Message-Id: <9701031914.AA9649@pho903.sbphrd.com>
From: Roland S Annan <Roland_S_Annan@SBPHRD.com>
Date: 3 Jan 97 11:13:08 EDT
Subject: microsequencing by MS/MS
To: Recipients of ABRF List <abrf@aecom.yu.edu>
Ken Williams asked about very low subpicomole sequencing of SDS PAGE separated
proteins by tandem MS.
1. It's difficult and probably not wise to speak for others, but my guess is
that there are relatively few laboratories that can really do what you asked
about, that is sequence peptides from "unknown" SDS PAGE derived proteins at
the very low/subpicomole level. I doubt whether any contract labs could even
come close. While the acquisition of the data can be straightforward, it is
certainly not "relatively easy" If this were true, many more groups would be
doing it. I believe that most, but not all, core protein labs do not have
either the required instrumentation or the necessary mass spectrometry
experience.
The group at EMBL takes these types of projects on a collaborative basis. Our
group here at SmithKline will also take these types of projects on a
collaborative basis. Because we are a small group, and obviously have other
commitments, we have to be somewhat choosy about the projects. There are
perhaps 2 or 3 other protein oriented mass spectrometry labs that could do
this, but at the risk of offending anyone, they should speak up for themselves.
The following comments relate to our experience in this area. We prefer to
work from colloidal Coomassie stained gels. Based on comparative 2D gels, we
believe the faintest colloidal Coomassie spots are about midpoint of silver
stain sensitivity. In our hands, this is the limit of our ability. If we can
even faintly see it on a colloidal Coomassie stained gel, we can get some
internal sequence. Could we get enough sequence to construct a probe? At that
level, I doubt, but we have identified a dozen "unknown" proteins at that level
using database searches of MS derived sequence tags. How much protein is
this? We don't know! For this low level, we add 25 ng of Promega trypsin for
the digest, and see one autolysis peak that is anywhere from 1-3 times the
intensity of the protein peptides. Since we doubt that we get quantitative
cleavage for this trypsin peptide, we estimate we have no more than 25 ng of
protein on the gel. I should also point out, that at this level, we observe
only a few peptides, even for a 60-80 kDa protein, although if we do a
precursor scan for m/z 175 (y1 ion for c-term Arg) or m/z 86 (immonium ion for
Leu or Ile) we see a few more.
We do this work on an ES triple quad (I'm not sure the brand matters these
days) using the nanoES source developed at EMBL. We use MS derived sequence
tags for database searching. Sequence tags can usually be generated in
minutes. In fact we usually do the first sequence tag search while the second
peptide from the digest is being sequenced. De novo sequencing (as in the case
of no database hits) is hard work, takes considerable experience, and almost
always benefits from having several spectra of the same sequence (for instance
two collision energies, derivatized peptide, or MS/MS on low m/z bn or yn
ions).
There will probably always be some need for complete de novo sequencing. For
instance, novel peptide ligands such as small growth factors and phermones,
with MWs under 4000 Da. These would probably not be accessible by genomics.

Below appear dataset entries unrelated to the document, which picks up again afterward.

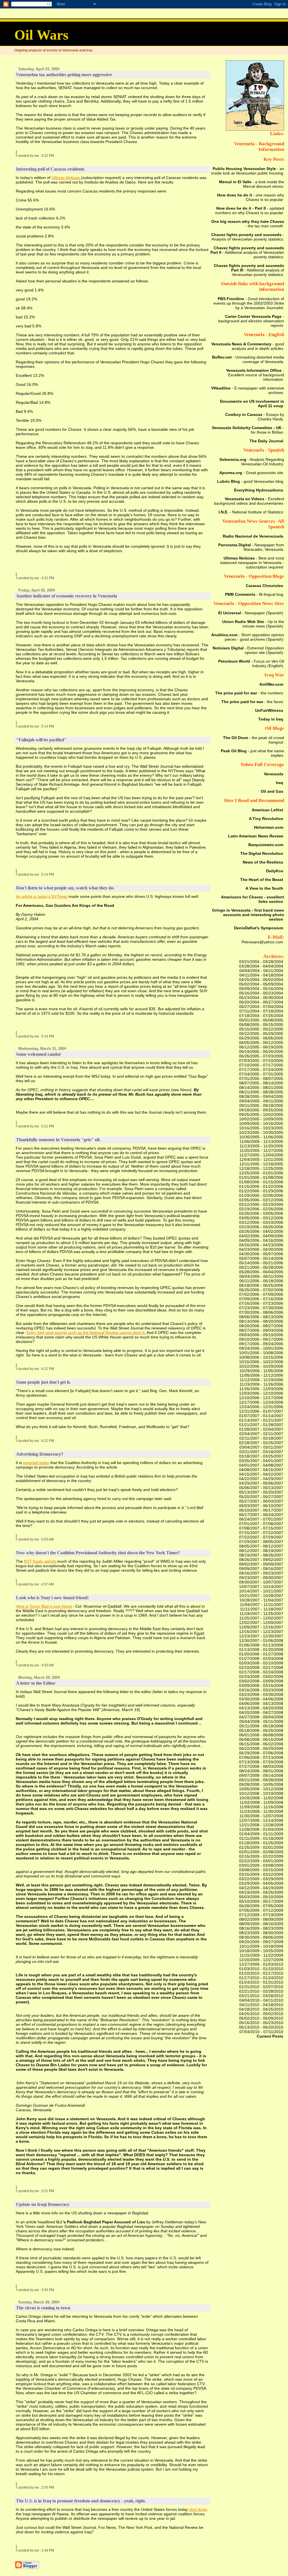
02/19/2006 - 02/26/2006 (261, 1209)
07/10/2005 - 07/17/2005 (261, 1065)
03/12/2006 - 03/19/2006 (261, 1222)
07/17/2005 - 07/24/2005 (261, 1069)
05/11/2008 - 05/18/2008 (261, 1726)
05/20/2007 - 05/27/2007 (261, 1496)
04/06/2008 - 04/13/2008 (261, 1703)
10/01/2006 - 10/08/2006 (261, 1353)
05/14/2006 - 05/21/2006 (261, 1263)
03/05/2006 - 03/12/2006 (261, 1218)
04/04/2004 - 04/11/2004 (261, 970)
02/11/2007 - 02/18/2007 (261, 1438)
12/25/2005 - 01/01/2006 (261, 1173)
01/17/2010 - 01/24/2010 (261, 1977)
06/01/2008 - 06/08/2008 (261, 1735)
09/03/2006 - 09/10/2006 (261, 1335)
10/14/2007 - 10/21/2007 (261, 1591)
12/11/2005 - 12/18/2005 (261, 1164)
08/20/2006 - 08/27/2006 (261, 1326)
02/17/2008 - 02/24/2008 (261, 1672)
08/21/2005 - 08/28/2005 (261, 1092)
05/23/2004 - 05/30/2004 (261, 997)
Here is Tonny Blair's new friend (44, 1606)
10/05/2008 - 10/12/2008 (261, 1789)
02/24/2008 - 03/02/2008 (261, 1676)
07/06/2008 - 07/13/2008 (261, 1757)
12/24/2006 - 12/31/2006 (261, 1406)
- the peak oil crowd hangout (253, 739)
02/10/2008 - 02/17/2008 (261, 1667)
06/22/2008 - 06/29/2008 (261, 1748)
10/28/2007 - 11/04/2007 (261, 1600)
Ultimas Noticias (66, 177)
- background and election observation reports (251, 321)
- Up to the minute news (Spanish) (253, 623)
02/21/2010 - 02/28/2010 (261, 1991)
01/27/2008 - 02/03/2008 (261, 1658)
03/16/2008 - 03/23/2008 (261, 1690)
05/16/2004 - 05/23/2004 (261, 993)
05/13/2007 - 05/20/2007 (261, 1492)
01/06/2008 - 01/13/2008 (261, 1645)
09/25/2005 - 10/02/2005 (261, 1114)
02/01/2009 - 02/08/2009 (261, 1852)
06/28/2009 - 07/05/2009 (261, 1906)
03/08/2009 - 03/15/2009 (261, 1870)
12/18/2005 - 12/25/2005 (261, 1168)
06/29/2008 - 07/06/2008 (261, 1753)
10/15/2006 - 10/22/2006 (261, 1362)
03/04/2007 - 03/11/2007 (261, 1447)
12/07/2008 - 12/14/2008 (261, 1820)
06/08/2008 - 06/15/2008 (261, 1739)
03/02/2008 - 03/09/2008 (261, 1681)
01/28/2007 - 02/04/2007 (261, 1429)
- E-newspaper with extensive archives (247, 390)
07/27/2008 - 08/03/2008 (261, 1766)
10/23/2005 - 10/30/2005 (261, 1132)
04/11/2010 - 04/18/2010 (261, 2004)
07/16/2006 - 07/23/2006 (261, 1303)
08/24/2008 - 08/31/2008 (261, 1771)
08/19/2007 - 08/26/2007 (261, 1555)
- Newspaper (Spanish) (250, 613)
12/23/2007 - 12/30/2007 (261, 1636)
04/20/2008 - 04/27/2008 (261, 1712)
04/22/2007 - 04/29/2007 (261, 1478)
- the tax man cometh (247, 223)
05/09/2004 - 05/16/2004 (261, 988)
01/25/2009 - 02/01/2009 (261, 1847)
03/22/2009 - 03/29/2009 (261, 1879)
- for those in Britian (248, 429)
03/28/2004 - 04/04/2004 (261, 966)
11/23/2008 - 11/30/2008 (261, 1811)
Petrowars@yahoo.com (262, 942)
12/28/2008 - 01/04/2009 (261, 1829)
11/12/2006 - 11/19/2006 (261, 1380)
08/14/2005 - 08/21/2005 (261, 1087)
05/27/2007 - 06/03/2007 (261, 1501)
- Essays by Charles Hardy (254, 416)
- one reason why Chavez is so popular (250, 197)
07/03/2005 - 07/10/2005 (261, 1060)
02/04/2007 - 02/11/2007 (261, 1433)
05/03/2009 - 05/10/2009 (261, 1897)
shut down (198, 2509)
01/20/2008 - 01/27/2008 (261, 1654)
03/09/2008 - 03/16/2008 (261, 1685)
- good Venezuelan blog (250, 481)
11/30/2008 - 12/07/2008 (261, 1816)
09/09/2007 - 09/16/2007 (261, 1568)
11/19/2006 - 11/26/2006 (261, 1384)
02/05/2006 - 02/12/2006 (261, 1200)
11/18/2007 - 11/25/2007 (261, 1613)
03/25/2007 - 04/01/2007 (261, 1460)
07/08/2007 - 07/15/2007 (261, 1528)
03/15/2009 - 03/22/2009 (261, 1874)
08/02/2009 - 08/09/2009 (261, 1919)
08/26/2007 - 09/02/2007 (261, 1559)
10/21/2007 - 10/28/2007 (261, 1595)
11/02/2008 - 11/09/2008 (261, 1802)
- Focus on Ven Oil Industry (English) (251, 663)
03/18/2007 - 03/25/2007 (261, 1456)
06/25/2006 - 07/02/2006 (261, 1290)
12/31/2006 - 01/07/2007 (261, 1411)
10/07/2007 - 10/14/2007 (261, 1586)
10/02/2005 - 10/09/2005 (261, 1119)
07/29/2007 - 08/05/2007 (261, 1541)
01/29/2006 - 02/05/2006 (261, 1195)
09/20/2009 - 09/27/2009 (261, 1942)
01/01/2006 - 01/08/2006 (261, 1177)
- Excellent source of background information (255, 375)
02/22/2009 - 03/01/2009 (261, 1861)
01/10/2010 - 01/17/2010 (261, 1973)
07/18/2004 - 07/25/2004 (261, 1015)
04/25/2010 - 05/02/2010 (261, 2013)
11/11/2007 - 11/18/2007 (261, 1609)
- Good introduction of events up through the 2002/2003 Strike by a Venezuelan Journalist (248, 303)
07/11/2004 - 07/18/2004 (261, 1011)
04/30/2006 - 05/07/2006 (261, 1254)
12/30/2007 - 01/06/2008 (261, 1640)
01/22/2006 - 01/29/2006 (261, 1191)
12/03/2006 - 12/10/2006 (261, 1393)
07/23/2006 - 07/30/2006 (261, 1308)
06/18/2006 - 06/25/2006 (261, 1285)
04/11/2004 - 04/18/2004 (261, 975)
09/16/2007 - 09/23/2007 (261, 1573)
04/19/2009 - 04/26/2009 (261, 1892)
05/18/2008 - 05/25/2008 (261, 1730)
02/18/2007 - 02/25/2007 (261, 1442)
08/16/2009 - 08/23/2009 (261, 1928)
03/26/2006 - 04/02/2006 (261, 1231)
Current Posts (270, 2036)
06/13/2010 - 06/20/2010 (261, 2027)
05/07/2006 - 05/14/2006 (261, 1258)
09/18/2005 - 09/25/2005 (261, 1110)
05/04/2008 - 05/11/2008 (261, 1721)
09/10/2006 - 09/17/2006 (261, 1339)
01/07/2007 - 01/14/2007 (261, 1415)
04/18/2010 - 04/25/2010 (261, 2009)
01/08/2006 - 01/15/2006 (261, 1182)
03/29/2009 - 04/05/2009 (261, 1883)
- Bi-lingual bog (254, 594)
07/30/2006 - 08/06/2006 (261, 1312)
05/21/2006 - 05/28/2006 (261, 1267)
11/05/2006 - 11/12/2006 (261, 1375)
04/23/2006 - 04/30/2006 (261, 1249)
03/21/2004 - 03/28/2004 (261, 961)
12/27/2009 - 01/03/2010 (261, 1964)
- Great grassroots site (251, 472)
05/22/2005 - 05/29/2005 (261, 1033)
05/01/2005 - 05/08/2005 (261, 1020)
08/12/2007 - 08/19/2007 (261, 1550)
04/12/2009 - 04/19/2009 (261, 1888)
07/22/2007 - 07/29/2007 (261, 1537)
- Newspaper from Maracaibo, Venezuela (251, 547)
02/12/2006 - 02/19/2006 (261, 1204)
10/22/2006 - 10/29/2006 (261, 1366)
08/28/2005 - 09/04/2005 (261, 1096)
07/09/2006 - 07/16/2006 (261, 1299)
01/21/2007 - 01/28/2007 (261, 1424)
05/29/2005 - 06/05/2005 (261, 1038)
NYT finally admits (40, 1561)
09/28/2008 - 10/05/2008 (261, 1784)
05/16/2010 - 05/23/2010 (261, 2022)
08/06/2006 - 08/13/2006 (261, 1317)
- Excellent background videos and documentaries (249, 501)
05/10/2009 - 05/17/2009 (261, 1901)
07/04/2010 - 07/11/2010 (261, 2031)
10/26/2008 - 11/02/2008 (261, 1798)
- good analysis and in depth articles (247, 346)
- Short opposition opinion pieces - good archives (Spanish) (247, 637)
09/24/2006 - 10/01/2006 (261, 1348)
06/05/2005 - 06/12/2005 (261, 1042)
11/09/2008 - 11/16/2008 (261, 1807)
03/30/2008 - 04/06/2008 (261, 1699)
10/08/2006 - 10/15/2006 (261, 1357)
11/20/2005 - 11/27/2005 (261, 1150)
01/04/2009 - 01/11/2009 (261, 1834)
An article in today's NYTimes (42, 896)
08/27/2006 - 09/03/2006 (261, 1330)
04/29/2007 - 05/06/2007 (261, 1483)
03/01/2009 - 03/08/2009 (261, 1865)
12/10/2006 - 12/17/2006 (261, 1397)
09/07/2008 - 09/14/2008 (261, 1775)
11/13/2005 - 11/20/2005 (261, 1146)
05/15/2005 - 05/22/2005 (261, 1029)
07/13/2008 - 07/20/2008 (261, 1762)
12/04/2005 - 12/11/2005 (261, 1159)
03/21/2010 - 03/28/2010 (261, 1995)
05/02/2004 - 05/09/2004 (261, 984)
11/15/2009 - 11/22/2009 (261, 1955)
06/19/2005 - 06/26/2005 (261, 1051)
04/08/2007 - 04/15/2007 (261, 1469)
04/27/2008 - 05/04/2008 (261, 1717)
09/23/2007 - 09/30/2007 (261, 1577)
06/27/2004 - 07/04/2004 (261, 1006)
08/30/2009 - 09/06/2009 (261, 1937)
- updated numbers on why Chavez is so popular (249, 210)
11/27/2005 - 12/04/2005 (261, 1155)
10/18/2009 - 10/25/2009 (261, 1951)
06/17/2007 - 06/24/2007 (261, 1514)
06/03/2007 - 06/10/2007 (261, 1505)
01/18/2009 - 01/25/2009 (261, 1843)
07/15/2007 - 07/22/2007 (261, 1532)
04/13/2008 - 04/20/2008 (261, 1708)
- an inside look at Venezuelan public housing (247, 170)
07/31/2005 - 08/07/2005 (261, 1078)
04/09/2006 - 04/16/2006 (261, 1240)
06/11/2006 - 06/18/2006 (261, 1281)
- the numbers (249, 693)
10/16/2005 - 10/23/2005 (261, 1128)
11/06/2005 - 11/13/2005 (261, 1141)
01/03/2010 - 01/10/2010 (261, 1968)
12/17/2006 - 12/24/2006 (261, 1402)
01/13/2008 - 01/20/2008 (261, 1649)
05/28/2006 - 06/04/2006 (261, 1272)
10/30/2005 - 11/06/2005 (261, 1137)
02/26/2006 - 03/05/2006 (261, 1213)
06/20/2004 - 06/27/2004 (261, 1002)
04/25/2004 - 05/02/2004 (261, 979)
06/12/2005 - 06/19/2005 (261, 1047)
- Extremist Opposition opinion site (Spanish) (248, 650)
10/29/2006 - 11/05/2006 (261, 1371)
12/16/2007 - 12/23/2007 (261, 1631)
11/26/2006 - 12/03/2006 (261, 1388)
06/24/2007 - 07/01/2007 (261, 1519)
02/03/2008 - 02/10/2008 (261, 1663)
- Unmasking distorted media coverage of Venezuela (248, 359)
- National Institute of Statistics (251, 512)
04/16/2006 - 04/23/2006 (261, 1245)
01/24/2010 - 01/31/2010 (261, 1982)
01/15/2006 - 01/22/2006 (261, 1186)
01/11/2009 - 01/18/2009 (261, 1838)
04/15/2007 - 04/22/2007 (261, 1474)
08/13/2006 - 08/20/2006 (261, 1321)
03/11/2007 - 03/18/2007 (261, 1451)
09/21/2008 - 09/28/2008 (261, 1780)
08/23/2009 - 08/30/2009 (261, 1933)
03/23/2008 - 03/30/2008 (261, 1694)
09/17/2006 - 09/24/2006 (261, 1344)
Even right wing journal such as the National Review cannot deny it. (86, 1332)
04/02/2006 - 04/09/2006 (261, 1236)
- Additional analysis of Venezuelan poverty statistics (247, 252)
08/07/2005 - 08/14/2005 (261, 1083)
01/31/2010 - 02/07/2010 (261, 1986)
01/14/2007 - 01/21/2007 (261, 1420)
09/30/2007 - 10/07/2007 (261, 1582)
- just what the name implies (252, 753)
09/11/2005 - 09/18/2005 (261, 1105)
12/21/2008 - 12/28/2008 (261, 1825)
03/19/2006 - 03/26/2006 (261, 1227)
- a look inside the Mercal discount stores (251, 184)
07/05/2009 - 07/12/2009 (261, 1910)
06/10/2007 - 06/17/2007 (261, 1510)
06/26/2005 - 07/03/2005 (261, 1056)
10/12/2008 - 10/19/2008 (261, 1793)
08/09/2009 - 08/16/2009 (261, 1924)
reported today (36, 1462)
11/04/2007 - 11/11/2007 (261, 1604)
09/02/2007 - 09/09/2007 (261, 1564)
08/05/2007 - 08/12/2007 (261, 1546)
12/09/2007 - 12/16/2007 (261, 1627)
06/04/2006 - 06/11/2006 (261, 1276)
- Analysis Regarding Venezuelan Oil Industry (251, 461)
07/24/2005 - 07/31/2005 (261, 1074)
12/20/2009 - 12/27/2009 (261, 1960)
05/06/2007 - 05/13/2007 (261, 1487)
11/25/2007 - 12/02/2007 (261, 1618)
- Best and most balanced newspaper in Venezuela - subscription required (252, 562)
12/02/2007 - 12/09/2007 (261, 1622)
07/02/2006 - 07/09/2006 (261, 1294)
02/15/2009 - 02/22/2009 (261, 1856)
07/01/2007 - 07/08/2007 (261, 1523)
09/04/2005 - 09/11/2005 (261, 1101)
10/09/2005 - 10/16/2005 (261, 1123)
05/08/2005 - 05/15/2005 (261, 1024)
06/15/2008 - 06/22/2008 (261, 1744)
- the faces (252, 701)
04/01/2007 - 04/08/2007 (261, 1465)
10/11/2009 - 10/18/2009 (261, 1946)
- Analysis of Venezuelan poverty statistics (247, 236)
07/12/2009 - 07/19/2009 (261, 1915)
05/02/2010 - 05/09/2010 (261, 2018)
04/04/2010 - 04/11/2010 (261, 2000)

Ken, if you have any specific questions you can contact me directly or via
this forum.
Roland S. Annan
Research Mass Spectrometry Laboratory
SmithKline Beecham
(Did Murray Hackett really imply that those of us in corporate laboratories
aren't bright enough or motavated enough to do top shelf work? Or did he mean
that being paid a good salary would be a disincentive to doing good work.)